Aim:
Count how many lines of the entries below contain the string "Task", with case mattering, and reply with that number alone.

***

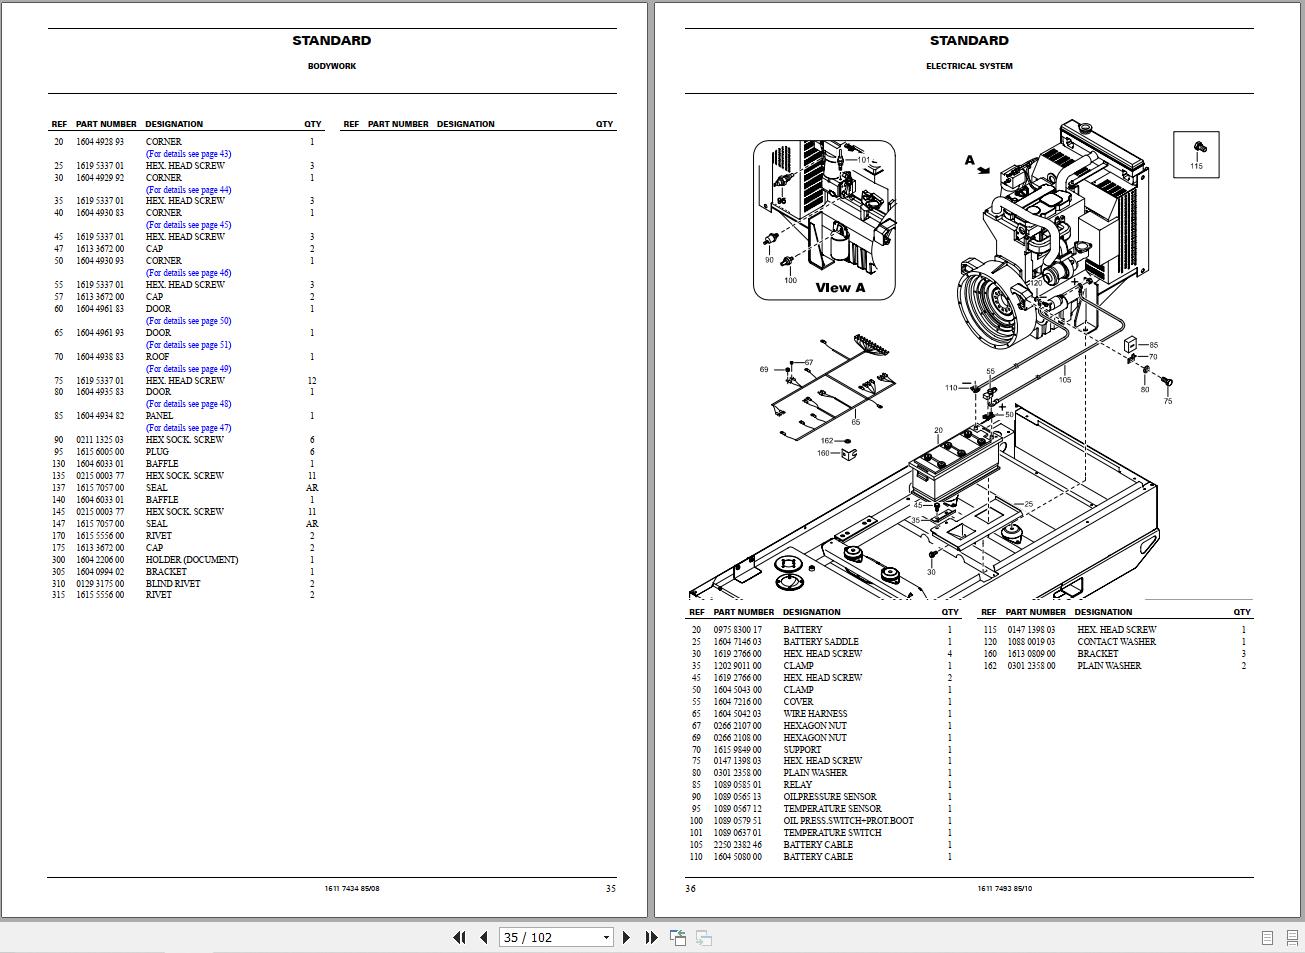
Task: Open the 'For details see page 43' link
Action: 187,154
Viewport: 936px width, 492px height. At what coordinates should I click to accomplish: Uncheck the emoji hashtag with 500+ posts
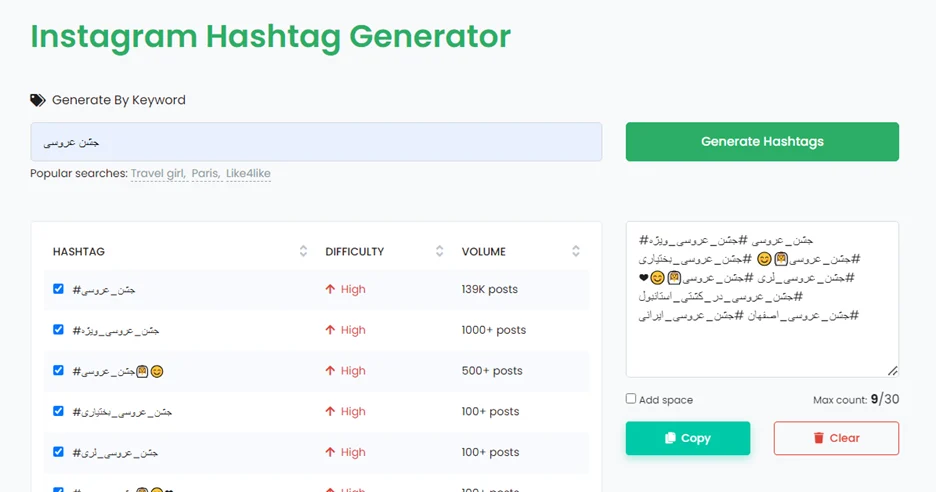(58, 370)
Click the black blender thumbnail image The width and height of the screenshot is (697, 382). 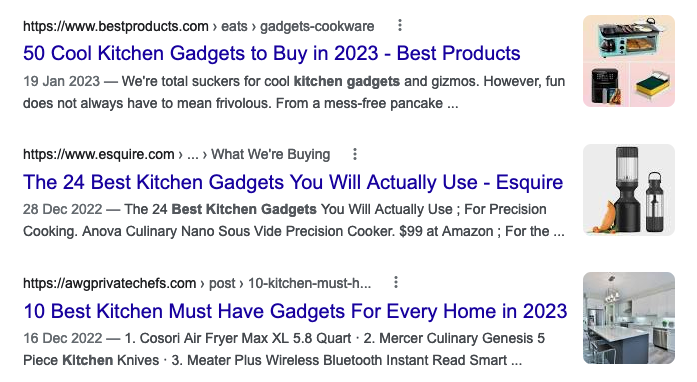click(629, 189)
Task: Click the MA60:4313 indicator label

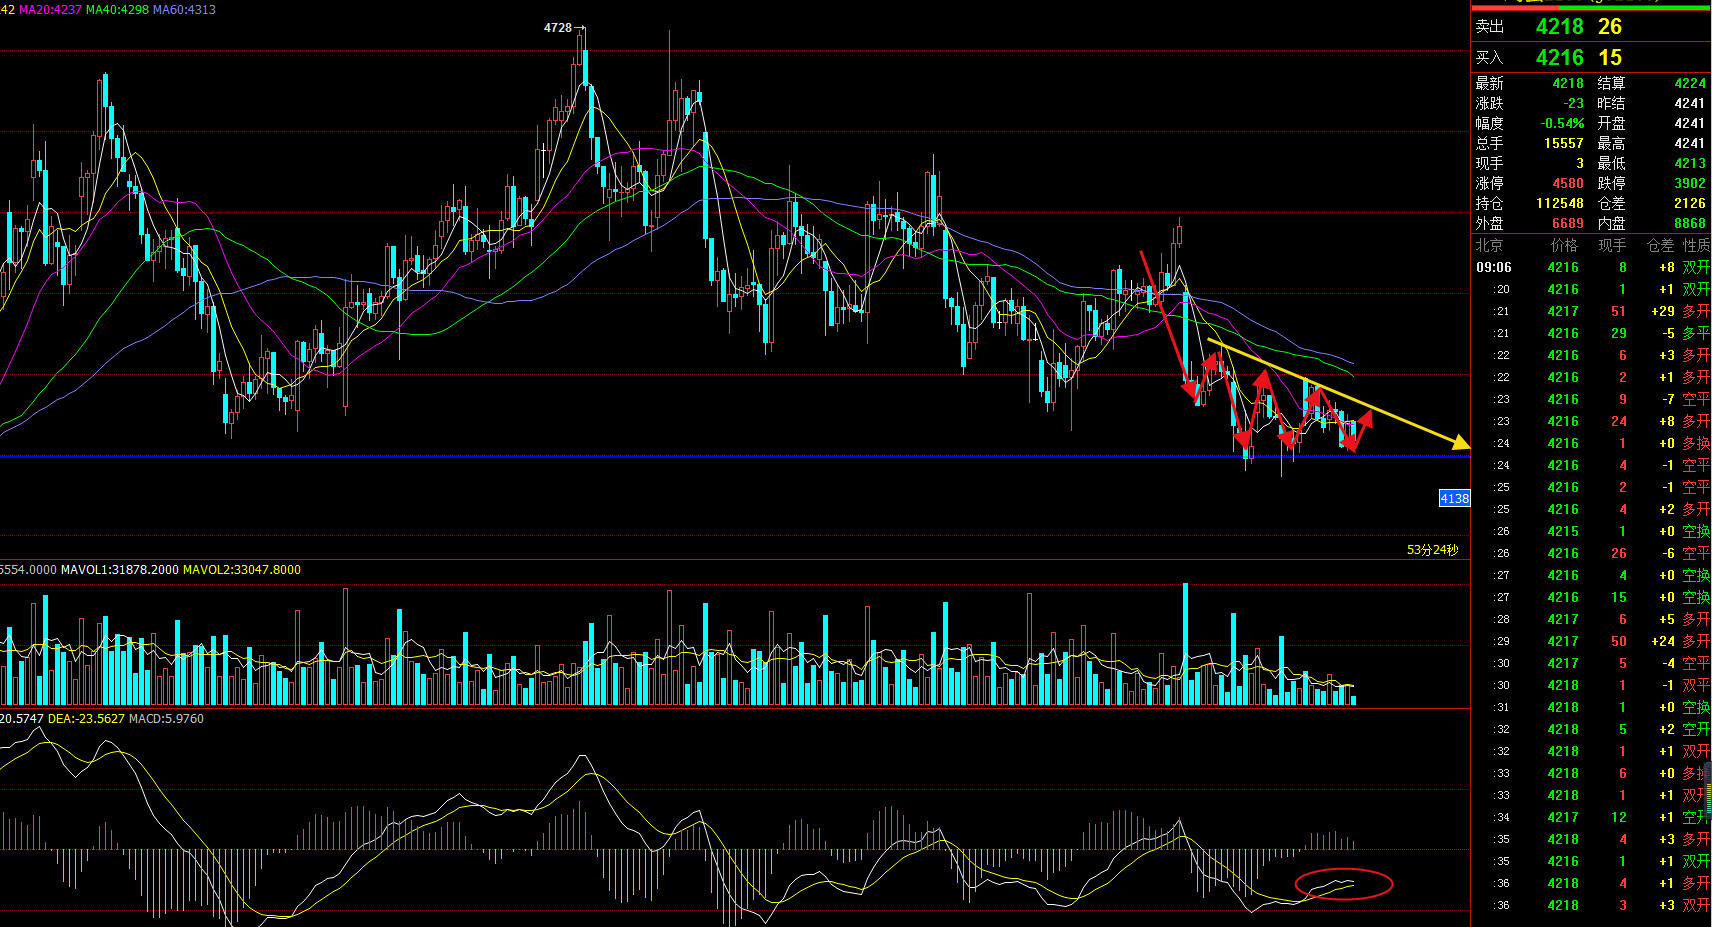Action: (x=184, y=10)
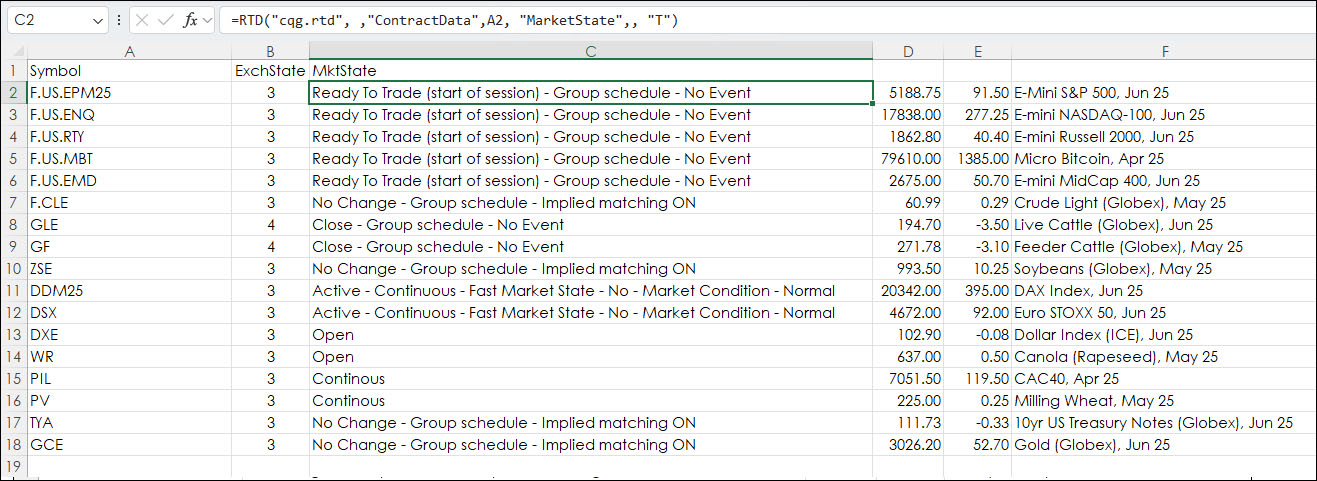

***

Complete response:
2